What to produce>
Beginning with the line that contains "Task: Click the US MEN'S column header", restate each line below through the final one exactly, and exclude the pictures.

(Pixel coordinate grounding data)

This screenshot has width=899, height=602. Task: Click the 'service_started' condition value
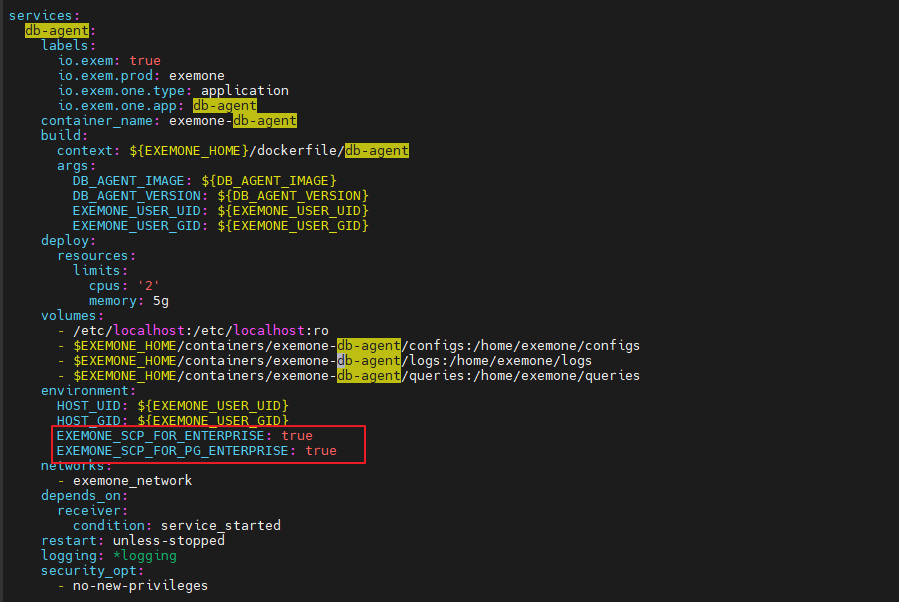coord(220,526)
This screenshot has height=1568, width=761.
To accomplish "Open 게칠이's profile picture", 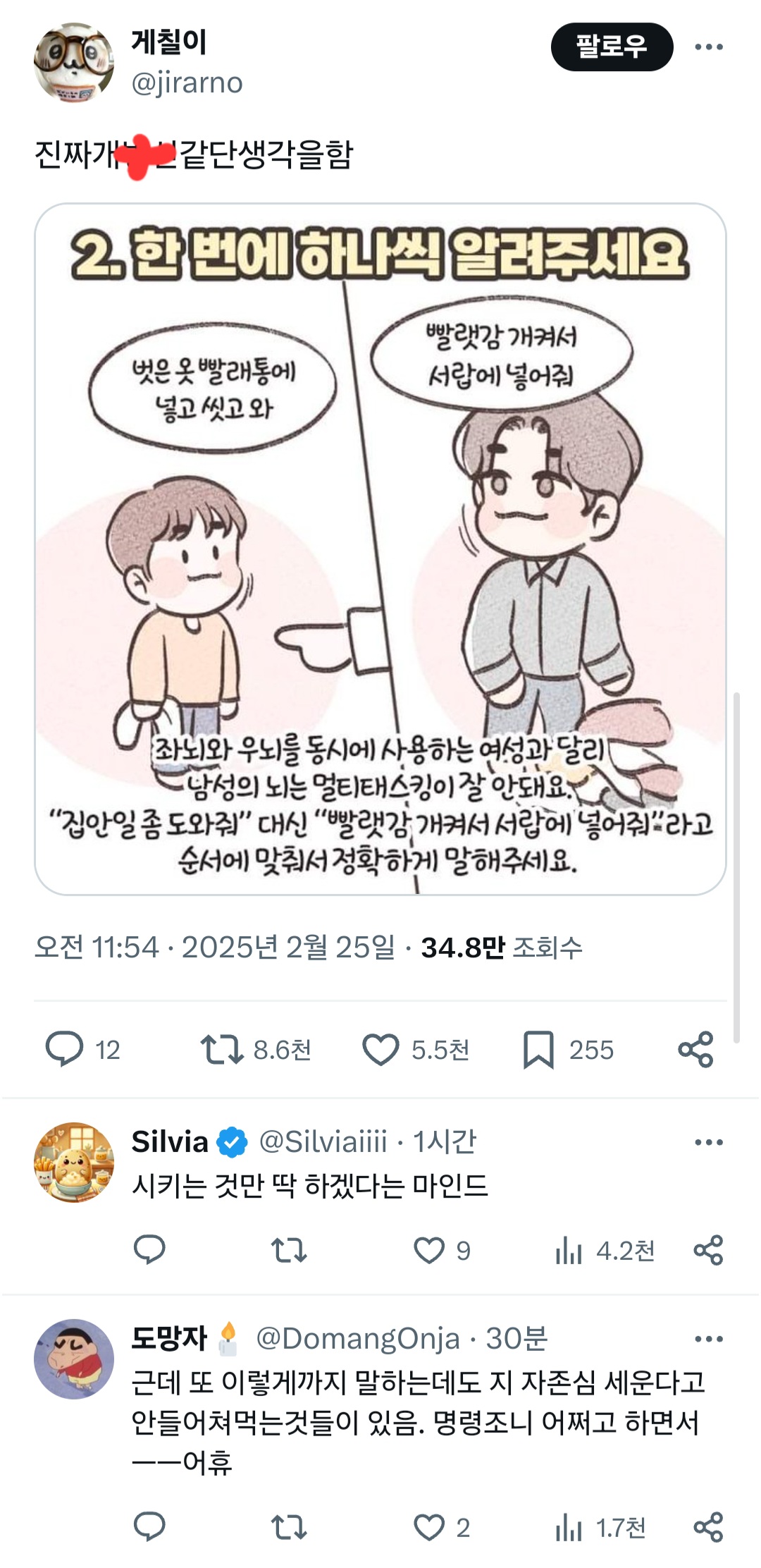I will click(74, 63).
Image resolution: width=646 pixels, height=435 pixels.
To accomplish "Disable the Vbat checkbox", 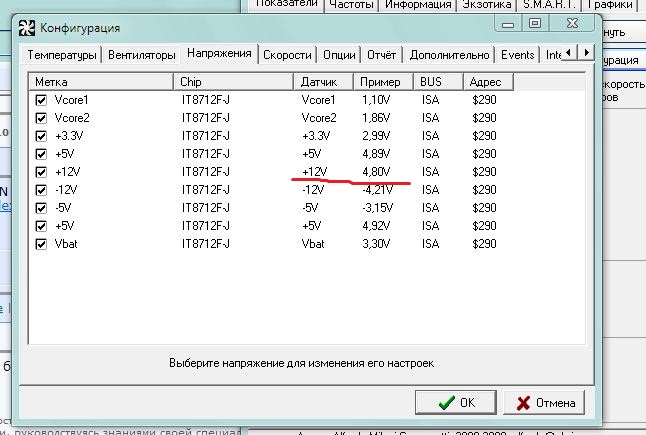I will (x=41, y=244).
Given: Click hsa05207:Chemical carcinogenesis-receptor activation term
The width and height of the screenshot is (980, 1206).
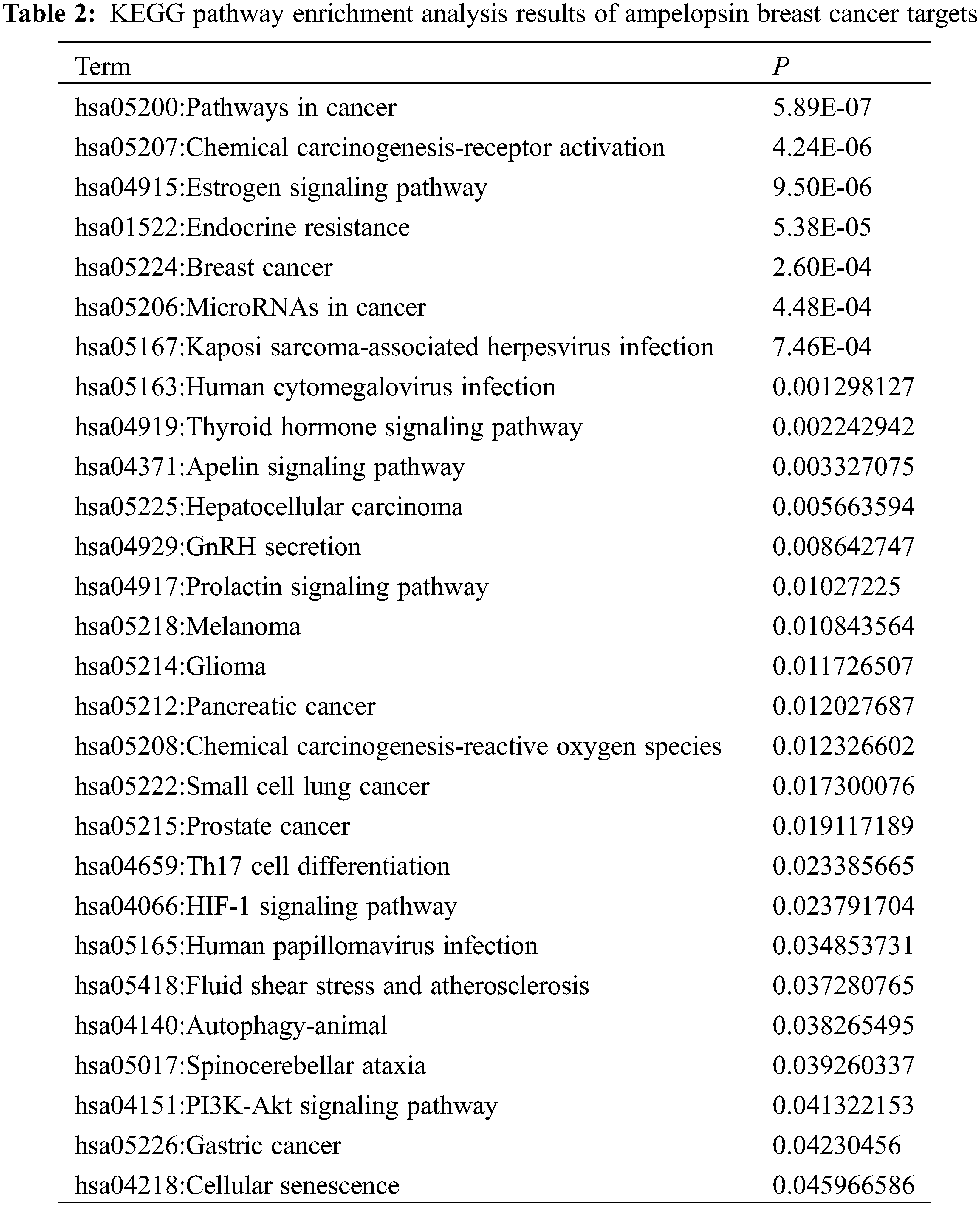Looking at the screenshot, I should [370, 147].
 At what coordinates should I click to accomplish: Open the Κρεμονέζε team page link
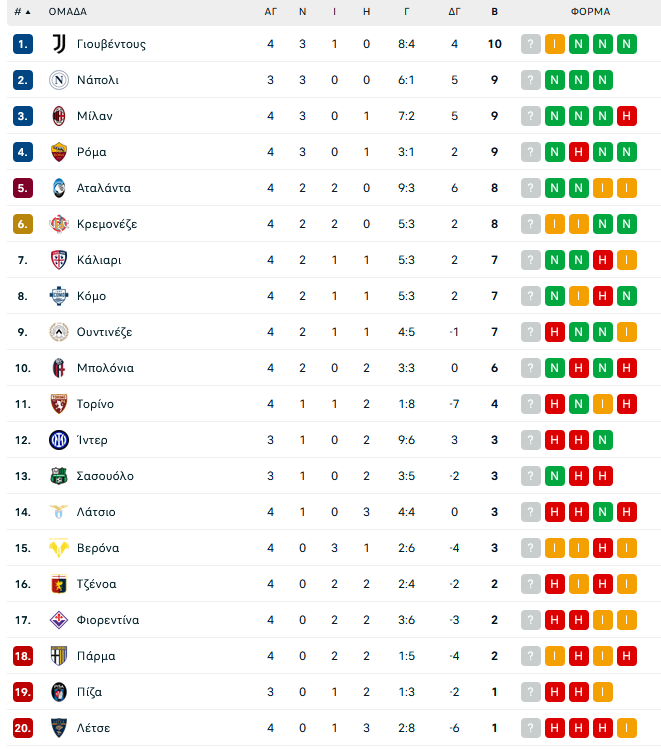click(107, 224)
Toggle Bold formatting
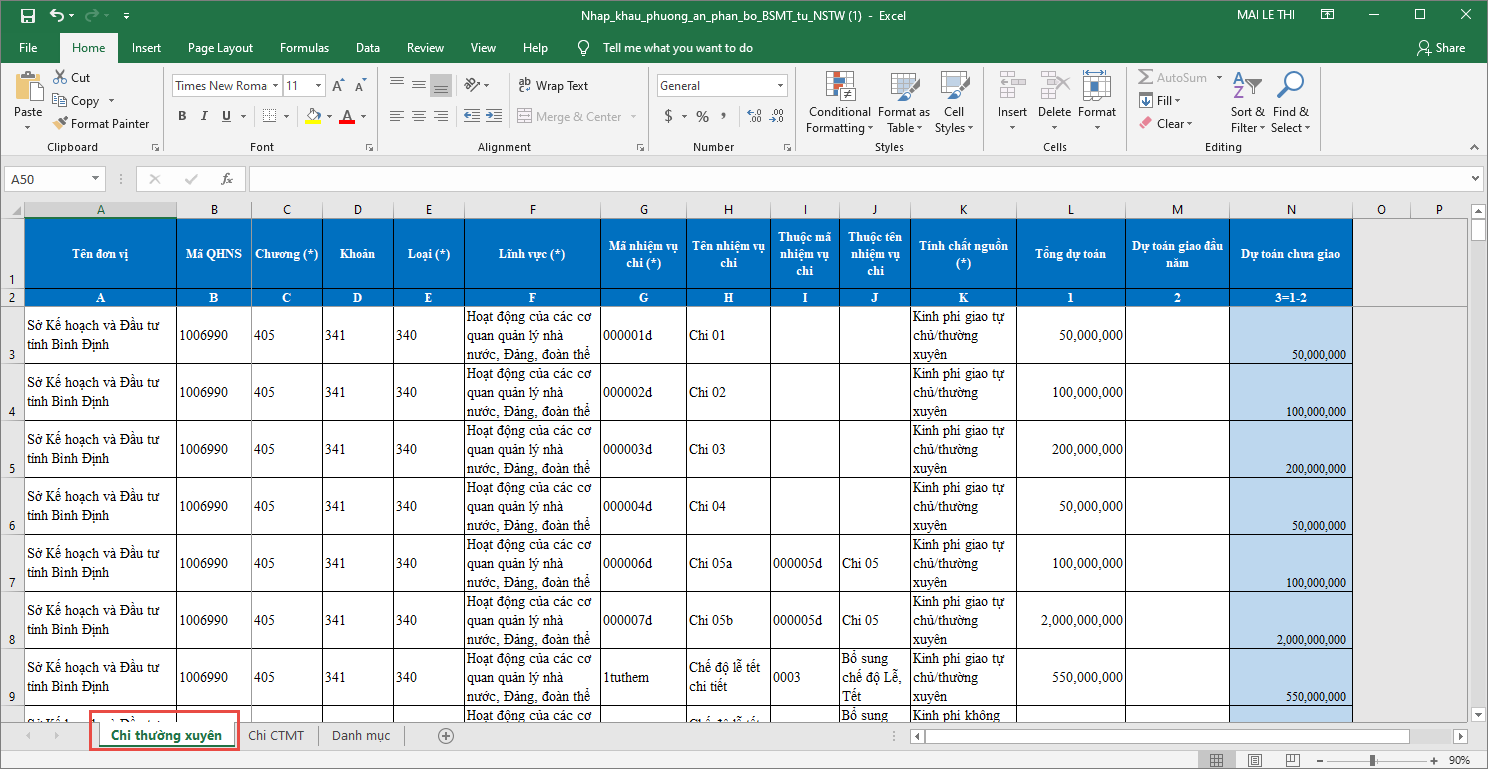This screenshot has height=769, width=1488. coord(182,116)
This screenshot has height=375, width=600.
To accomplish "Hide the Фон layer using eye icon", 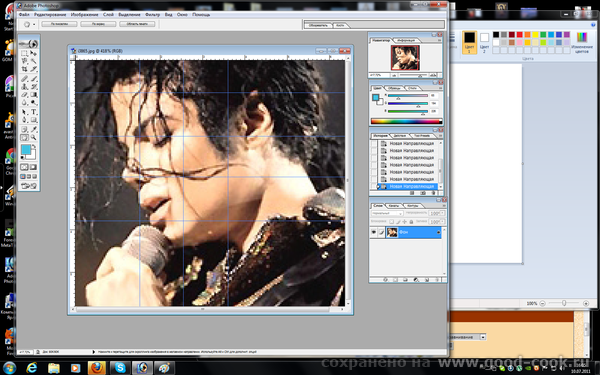I will [x=374, y=232].
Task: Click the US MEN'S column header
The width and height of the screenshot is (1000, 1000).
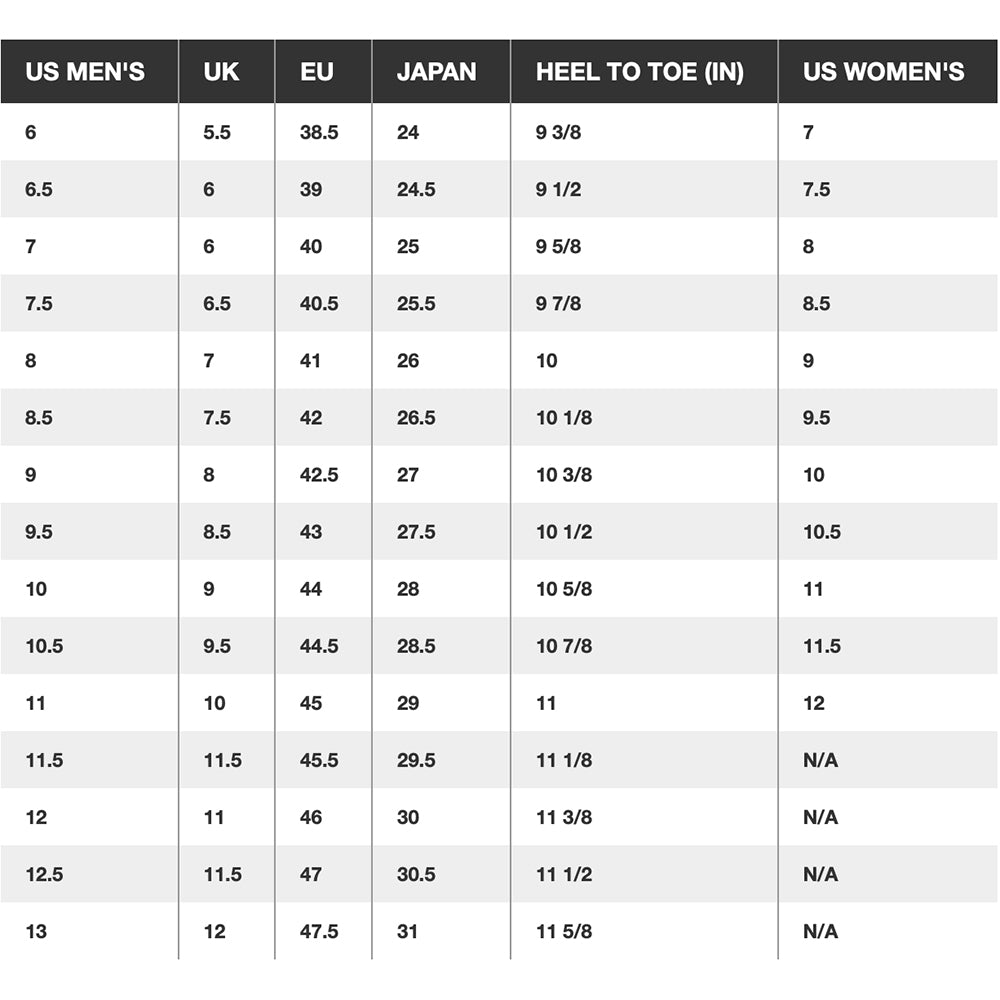Action: point(85,72)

Result of this exercise>
Task: Click the US MEN'S column header
The width and height of the screenshot is (1000, 1000).
Action: point(85,72)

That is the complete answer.